Clubhouse Embraces Spatial Audio Support

WASHINGTON — The audio, social media platform Clubhouse has started rolling out an iOS app update on Aug. 29 that enables spatial audio support.

The company has said that the Android update will be “coming soon.”


“When you’re in the audience, you’ll now hear the people around you in 3D, which makes the experience a bit more lifelike and human,” Clubhouse said in the announcement blog.

“It’s also easier for your brain to track who is talking, thanks to subtle spatial cues. Spatial audio works best with headphones, wired or otherwise!”

This feature will work by introducing subtle spatial cues that position speakers on Clubhouse call into three-dimensional space around a user’s head.

This will make the remote listening experience a better approximation of being in a room full of people. It works best with headphones, either Bluetooth or wired. Clubhouse tweeted out a video allowing users to hear for themselves how it sounds.

“Hear ye, hear ye, spAAaAaAatial audio on Clubhouse! It’s like surround sound, but w/ your own headphones. A more vibrant, human experience! Plus makes it much easier to tell who’s talking,” tweeted Clubhouse.

Its implementation does not include head tracking like Apple’s, making audio from Netflix and Apple TV Plus shows seem like it’s coming from your playback device as you move your head.

“Hearing a lot of people in rooms playing with this and figuring it out, in case you’re wondering, you will *not* hear spatial audio when you’re on stage — only when you’re in the audience,” Clubhouse said.

Spatial audio is having a moment in 2021 after Apple embraced it across the company’s product lines.

Clubhouse’s implementation of spatial audio first assigns a specific position to each speaker and then evenly distributes them around a room. It then applies HRTFs, or head-related transfer functions, similar to what we’ve seen used by Microsoft in the HoloLens to make it seem like you’re in the center of a conversation.

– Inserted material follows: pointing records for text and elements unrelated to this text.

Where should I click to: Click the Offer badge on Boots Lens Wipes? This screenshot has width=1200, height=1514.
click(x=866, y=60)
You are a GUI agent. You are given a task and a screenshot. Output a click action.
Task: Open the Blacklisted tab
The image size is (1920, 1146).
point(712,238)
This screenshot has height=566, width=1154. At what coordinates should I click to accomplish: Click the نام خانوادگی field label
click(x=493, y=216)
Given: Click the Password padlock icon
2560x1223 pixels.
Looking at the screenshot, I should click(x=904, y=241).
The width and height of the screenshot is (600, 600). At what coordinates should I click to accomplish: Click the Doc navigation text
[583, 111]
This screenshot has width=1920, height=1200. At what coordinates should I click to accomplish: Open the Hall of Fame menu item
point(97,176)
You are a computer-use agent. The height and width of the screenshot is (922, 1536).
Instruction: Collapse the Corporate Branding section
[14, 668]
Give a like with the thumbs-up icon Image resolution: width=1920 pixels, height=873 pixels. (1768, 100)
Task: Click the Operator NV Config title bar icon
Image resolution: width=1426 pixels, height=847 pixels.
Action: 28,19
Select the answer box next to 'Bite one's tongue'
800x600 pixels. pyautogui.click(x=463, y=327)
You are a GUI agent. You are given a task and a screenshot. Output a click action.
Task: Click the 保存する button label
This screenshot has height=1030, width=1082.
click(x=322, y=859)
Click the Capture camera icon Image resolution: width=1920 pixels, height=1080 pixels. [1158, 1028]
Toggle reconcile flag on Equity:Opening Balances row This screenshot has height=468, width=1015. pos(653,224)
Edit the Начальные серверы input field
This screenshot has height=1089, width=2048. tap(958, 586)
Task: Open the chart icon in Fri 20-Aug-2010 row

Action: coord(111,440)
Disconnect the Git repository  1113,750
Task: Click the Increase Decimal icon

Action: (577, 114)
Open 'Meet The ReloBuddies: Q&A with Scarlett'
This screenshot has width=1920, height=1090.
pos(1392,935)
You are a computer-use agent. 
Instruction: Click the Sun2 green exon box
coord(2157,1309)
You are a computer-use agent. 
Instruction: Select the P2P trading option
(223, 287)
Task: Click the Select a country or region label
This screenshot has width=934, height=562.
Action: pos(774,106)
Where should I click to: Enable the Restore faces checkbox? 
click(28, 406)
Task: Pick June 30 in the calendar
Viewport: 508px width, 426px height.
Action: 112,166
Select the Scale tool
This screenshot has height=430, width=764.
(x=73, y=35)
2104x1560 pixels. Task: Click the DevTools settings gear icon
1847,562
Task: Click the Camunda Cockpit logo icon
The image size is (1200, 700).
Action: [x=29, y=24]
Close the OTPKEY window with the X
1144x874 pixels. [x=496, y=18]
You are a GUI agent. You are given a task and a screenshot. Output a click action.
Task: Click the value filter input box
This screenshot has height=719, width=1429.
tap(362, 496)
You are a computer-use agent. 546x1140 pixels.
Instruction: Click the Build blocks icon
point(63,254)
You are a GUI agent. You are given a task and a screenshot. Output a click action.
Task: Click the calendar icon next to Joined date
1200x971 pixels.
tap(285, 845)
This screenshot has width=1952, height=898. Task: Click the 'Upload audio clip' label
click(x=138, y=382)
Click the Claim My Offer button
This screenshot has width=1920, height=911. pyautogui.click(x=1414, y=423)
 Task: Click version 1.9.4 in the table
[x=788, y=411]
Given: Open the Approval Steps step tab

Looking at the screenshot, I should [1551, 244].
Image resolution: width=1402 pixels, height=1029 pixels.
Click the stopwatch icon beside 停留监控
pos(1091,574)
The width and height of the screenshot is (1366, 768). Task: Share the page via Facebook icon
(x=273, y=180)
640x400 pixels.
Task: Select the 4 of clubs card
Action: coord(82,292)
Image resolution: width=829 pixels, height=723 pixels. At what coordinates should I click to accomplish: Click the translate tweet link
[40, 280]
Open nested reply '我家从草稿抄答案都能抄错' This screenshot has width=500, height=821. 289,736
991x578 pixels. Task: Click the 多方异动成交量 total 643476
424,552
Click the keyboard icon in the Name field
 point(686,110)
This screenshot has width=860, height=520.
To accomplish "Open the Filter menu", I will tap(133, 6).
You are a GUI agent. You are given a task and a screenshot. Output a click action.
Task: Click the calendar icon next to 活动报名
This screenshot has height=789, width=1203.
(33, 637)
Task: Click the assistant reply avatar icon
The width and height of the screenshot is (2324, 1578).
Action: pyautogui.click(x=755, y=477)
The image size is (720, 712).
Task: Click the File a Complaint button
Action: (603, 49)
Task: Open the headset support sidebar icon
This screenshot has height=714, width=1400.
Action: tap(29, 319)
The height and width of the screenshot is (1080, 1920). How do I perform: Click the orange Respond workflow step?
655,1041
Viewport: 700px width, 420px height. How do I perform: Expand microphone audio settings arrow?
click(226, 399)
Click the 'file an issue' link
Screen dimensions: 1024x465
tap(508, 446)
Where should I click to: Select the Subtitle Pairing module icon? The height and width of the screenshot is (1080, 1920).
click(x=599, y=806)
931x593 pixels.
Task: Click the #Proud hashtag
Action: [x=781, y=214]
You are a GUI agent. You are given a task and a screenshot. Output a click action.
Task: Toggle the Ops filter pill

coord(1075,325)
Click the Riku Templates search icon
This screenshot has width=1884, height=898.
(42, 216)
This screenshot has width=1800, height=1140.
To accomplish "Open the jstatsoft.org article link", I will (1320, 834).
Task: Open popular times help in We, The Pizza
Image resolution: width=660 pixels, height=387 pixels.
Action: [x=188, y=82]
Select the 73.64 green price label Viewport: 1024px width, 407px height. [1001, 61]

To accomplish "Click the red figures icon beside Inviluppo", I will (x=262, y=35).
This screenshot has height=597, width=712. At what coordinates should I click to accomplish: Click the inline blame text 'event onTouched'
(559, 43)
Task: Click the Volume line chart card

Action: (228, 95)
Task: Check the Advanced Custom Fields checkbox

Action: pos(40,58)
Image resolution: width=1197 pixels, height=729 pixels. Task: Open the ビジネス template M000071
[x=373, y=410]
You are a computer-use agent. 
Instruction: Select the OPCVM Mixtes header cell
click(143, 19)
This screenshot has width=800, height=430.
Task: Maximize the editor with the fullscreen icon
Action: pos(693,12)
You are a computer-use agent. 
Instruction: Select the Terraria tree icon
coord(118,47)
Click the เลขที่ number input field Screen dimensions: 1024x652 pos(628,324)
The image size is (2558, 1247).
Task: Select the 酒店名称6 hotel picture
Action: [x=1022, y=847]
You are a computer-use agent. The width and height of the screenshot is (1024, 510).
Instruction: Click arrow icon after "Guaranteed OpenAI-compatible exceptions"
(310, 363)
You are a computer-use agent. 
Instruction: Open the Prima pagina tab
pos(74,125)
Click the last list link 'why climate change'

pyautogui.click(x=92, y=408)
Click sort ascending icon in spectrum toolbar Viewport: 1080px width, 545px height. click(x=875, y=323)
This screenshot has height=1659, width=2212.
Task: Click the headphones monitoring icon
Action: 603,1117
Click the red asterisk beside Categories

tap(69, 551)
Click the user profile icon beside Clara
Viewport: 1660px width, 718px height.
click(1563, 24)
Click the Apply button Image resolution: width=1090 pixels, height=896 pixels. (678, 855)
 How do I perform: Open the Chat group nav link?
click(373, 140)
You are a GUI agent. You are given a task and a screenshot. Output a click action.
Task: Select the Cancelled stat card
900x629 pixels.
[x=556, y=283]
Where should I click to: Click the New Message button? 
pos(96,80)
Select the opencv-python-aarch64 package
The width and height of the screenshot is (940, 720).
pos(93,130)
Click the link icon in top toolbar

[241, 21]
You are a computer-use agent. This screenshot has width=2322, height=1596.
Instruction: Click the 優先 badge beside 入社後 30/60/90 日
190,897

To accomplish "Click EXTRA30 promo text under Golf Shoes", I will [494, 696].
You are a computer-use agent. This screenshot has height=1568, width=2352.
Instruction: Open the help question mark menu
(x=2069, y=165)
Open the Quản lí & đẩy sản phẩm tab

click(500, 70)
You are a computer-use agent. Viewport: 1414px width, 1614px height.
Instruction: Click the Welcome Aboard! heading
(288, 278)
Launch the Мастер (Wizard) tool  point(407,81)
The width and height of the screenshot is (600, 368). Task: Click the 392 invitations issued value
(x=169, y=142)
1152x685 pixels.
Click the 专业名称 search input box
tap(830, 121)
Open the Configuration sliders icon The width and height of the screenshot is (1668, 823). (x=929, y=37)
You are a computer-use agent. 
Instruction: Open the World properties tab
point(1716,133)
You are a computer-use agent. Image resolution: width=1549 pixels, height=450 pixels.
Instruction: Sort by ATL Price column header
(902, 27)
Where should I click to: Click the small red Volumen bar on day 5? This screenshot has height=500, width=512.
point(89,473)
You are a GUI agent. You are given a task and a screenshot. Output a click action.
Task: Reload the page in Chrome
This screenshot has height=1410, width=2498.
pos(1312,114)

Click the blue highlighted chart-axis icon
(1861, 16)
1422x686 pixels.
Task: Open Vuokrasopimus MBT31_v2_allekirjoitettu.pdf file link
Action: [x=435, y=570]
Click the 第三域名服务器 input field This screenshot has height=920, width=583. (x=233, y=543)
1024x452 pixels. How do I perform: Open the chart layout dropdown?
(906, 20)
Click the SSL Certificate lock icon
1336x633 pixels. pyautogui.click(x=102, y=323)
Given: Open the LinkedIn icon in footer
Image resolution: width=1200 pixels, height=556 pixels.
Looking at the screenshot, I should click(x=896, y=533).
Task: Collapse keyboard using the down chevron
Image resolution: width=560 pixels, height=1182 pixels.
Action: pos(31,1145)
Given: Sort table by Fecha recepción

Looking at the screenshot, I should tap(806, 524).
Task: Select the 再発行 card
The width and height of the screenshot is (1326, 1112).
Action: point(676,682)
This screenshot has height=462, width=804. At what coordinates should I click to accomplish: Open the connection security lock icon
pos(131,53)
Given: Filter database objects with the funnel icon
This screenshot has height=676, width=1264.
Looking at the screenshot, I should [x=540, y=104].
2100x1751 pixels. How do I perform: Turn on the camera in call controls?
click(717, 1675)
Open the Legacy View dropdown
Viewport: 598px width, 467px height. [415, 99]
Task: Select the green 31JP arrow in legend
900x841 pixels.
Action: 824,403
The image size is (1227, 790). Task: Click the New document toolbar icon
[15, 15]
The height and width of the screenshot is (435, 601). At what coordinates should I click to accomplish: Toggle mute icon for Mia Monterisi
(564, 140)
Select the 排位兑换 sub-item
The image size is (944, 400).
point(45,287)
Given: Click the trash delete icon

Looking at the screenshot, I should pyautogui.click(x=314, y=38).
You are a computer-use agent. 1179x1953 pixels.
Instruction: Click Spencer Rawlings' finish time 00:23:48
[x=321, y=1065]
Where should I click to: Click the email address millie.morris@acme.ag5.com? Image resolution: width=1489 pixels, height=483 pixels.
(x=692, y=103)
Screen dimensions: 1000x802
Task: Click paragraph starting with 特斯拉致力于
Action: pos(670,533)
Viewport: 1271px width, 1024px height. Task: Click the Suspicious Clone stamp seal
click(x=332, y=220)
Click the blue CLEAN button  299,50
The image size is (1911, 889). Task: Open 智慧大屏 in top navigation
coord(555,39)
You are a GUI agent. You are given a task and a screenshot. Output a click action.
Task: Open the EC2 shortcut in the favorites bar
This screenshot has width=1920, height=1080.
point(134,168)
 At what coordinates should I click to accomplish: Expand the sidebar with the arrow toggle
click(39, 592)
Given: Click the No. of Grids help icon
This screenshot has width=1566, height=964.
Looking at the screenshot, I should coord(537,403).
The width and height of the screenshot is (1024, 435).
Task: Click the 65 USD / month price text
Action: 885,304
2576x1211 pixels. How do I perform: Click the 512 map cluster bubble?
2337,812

“The temporal and spectral cues used by our auditory system to determine the direction of arrival of a sound source can be expressed in head-related transfer functions (HRTFs),” Microsoft said in a blog.

“HRTFs are measurements that capture the directivity patterns of human ears, that is, the way sound, arriving from a certain direction, reaches the left and right ear. HRTFs are a function of source azimuth and elevation, distance, and frequency.”

Sony added 3D audio to the PS5 and followed the launch of the Amazon Echo Studio with its own object-based 360-degree speaker this year, as per a media report.